Beginning with the English, followed by the French and the Dutch, the seventeenth century witnessed an increasing invasion of Spanish territorial claims to the West Indies.  The crowned “heads” of Europe were eager to exploit the West Indies and colonization was encouraged on a large scale.  It was in keeping with this general European trend that Denmark chartered the West Indian Company and established its first colony in St. Thomas in the second half of the 17th century, before expanding its control to St. John, and buying St. Croix from the French in 1733.

For 251 years, under Danish rule, the islands developed as sugar growing, slave holding estates.  The islands enjoyed a golden age of commerce and development due to Denmark’s policy of neutrality plus the granting of liberal trading laws.  St. Thomas became a key Caribbean port for transshipment between Europe and the Americas.  Raw materials were assembled from within the region and exchanged in North America and Europe for processed goods.

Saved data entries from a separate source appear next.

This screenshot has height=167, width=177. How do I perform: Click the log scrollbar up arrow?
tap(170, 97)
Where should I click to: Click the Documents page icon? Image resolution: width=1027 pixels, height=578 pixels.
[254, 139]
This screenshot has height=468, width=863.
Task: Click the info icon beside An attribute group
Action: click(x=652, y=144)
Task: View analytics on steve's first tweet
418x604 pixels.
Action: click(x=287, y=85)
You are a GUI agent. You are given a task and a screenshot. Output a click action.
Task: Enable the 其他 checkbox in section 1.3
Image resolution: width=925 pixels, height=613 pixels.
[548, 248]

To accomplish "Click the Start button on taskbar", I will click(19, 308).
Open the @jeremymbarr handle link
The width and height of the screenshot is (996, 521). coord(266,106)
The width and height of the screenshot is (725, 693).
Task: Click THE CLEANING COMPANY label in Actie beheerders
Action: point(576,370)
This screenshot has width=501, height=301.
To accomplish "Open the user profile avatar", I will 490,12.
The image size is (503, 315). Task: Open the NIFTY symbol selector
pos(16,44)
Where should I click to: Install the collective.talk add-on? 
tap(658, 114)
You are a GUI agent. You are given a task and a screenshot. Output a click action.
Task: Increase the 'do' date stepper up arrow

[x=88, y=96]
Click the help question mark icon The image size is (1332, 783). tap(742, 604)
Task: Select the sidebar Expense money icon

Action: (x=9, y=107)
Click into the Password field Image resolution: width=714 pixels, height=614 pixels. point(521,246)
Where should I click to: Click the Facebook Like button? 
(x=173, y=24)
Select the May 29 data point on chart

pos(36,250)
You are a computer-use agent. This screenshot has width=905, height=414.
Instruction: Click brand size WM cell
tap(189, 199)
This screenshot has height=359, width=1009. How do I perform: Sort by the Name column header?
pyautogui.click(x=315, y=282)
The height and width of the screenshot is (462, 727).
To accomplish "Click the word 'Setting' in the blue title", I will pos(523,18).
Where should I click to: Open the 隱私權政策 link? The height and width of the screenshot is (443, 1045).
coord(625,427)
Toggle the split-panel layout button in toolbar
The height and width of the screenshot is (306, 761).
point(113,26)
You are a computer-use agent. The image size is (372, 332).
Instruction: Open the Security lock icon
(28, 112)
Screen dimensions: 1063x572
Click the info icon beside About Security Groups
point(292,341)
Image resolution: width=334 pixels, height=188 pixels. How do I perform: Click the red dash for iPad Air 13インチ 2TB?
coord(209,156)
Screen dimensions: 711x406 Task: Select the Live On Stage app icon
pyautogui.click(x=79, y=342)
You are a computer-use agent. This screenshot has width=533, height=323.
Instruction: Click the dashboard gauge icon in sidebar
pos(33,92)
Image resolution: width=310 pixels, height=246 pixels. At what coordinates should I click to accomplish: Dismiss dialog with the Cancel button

[photo of sugar mill] On St. Croix and St. John, sugar plantations flourished until the mid-1800’s.  Slaves whose labor was used to fuel the plantation economy rebelled in 1848.  By the late 1800’s the United States became interested in purchasing the islands, and bought them from Denmark in 1917 for $25,000,000 in gold as a naval base against the German threat to Panama Canal Zone shipping.  It took over fifty years of negotiations between Denmark and the United States beginning with the Civil War of 1861, before a purchase agreement was reached on March 31, 1917.  Hope had now been raised in the islands for better days ahead.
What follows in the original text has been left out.